[Records excerpted from a collection]
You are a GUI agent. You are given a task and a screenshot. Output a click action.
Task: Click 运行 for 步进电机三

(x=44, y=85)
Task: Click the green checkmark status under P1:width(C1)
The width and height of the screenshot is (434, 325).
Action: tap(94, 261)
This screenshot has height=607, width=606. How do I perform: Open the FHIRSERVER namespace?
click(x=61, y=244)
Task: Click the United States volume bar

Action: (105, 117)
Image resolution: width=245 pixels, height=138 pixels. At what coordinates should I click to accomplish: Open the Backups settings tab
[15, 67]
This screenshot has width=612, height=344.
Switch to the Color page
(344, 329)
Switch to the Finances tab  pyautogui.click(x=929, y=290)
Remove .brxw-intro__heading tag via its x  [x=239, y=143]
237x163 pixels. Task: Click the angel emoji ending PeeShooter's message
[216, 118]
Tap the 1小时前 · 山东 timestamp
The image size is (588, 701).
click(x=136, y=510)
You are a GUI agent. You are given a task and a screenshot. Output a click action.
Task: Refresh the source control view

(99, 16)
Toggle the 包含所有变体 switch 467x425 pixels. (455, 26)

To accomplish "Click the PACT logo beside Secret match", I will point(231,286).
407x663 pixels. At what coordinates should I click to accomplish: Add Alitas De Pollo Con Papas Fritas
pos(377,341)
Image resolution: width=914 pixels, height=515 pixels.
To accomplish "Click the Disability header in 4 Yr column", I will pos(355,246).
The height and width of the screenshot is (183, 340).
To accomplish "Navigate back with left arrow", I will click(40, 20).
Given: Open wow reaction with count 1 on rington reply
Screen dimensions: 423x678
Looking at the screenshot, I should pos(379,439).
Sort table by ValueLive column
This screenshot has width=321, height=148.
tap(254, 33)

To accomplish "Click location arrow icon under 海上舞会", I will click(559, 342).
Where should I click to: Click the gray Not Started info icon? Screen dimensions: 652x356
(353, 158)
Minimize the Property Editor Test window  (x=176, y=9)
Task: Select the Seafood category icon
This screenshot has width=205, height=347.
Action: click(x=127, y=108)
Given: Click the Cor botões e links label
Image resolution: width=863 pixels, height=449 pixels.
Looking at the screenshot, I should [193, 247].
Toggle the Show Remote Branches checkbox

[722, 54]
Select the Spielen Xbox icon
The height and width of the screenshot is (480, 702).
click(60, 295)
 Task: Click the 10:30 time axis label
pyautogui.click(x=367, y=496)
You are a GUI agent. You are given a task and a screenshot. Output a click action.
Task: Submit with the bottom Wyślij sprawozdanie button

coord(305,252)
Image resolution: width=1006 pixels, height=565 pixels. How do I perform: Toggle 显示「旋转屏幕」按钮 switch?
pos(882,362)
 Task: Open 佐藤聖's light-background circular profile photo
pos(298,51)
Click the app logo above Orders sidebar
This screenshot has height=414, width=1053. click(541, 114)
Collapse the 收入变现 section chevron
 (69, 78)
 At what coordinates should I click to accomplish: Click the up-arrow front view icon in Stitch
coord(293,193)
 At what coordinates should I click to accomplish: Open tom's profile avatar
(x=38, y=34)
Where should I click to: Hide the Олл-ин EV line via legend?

● Problem description:
Each entry in the data must be copied exactly.

● Exercise response:
You are a GUI agent. You are given a task and a screenshot. Output a click action.
Task: Click 运行 for 步进电机三

(x=44, y=85)
Task: Click the green checkmark status under P1:width(C1)
The width and height of the screenshot is (434, 325).
Action: tap(94, 261)
This screenshot has height=607, width=606. How do I perform: Open the FHIRSERVER namespace?
click(x=61, y=244)
Task: Click the United States volume bar

Action: (105, 117)
Image resolution: width=245 pixels, height=138 pixels. At what coordinates should I click to accomplish: Open the Backups settings tab
[15, 67]
This screenshot has width=612, height=344.
Switch to the Color page
(344, 329)
Switch to the Finances tab  pyautogui.click(x=929, y=290)
Remove .brxw-intro__heading tag via its x  [x=239, y=143]
237x163 pixels. Task: Click the angel emoji ending PeeShooter's message
[216, 118]
Tap the 1小时前 · 山东 timestamp
The image size is (588, 701).
click(x=136, y=510)
You are a GUI agent. You are given a task and a screenshot. Output a click action.
Task: Refresh the source control view

(99, 16)
Toggle the 包含所有变体 switch 467x425 pixels. (455, 26)

To accomplish "Click the PACT logo beside Secret match", I will point(231,286).
407x663 pixels. At what coordinates should I click to accomplish: Add Alitas De Pollo Con Papas Fritas
pos(377,341)
Image resolution: width=914 pixels, height=515 pixels.
To accomplish "Click the Disability header in 4 Yr column", I will pos(355,246).
The height and width of the screenshot is (183, 340).
To accomplish "Navigate back with left arrow", I will click(40, 20).
Given: Open wow reaction with count 1 on rington reply
Screen dimensions: 423x678
Looking at the screenshot, I should pos(379,439).
Sort table by ValueLive column
This screenshot has width=321, height=148.
tap(254, 33)

To accomplish "Click location arrow icon under 海上舞会", I will click(559, 342).
Where should I click to: Click the gray Not Started info icon? Screen dimensions: 652x356
(353, 158)
Minimize the Property Editor Test window  (x=176, y=9)
Task: Select the Seafood category icon
This screenshot has width=205, height=347.
Action: click(x=127, y=108)
Given: Click the Cor botões e links label
Image resolution: width=863 pixels, height=449 pixels.
Looking at the screenshot, I should [193, 247].
Toggle the Show Remote Branches checkbox

[722, 54]
Select the Spielen Xbox icon
The height and width of the screenshot is (480, 702).
click(60, 295)
 Task: Click the 10:30 time axis label
pyautogui.click(x=367, y=496)
You are a GUI agent. You are given a task and a screenshot. Output a click action.
Task: Submit with the bottom Wyślij sprawozdanie button

coord(305,252)
Image resolution: width=1006 pixels, height=565 pixels. How do I perform: Toggle 显示「旋转屏幕」按钮 switch?
pos(882,362)
 Task: Open 佐藤聖's light-background circular profile photo
pos(298,51)
Click the app logo above Orders sidebar
This screenshot has height=414, width=1053. click(541, 114)
Collapse the 收入变现 section chevron
 (69, 78)
 At what coordinates should I click to accomplish: Click the up-arrow front view icon in Stitch
coord(293,193)
 At what coordinates should I click to accomplish: Open tom's profile avatar
(x=38, y=34)
Where should I click to: Hide the Олл-ин EV line via legend?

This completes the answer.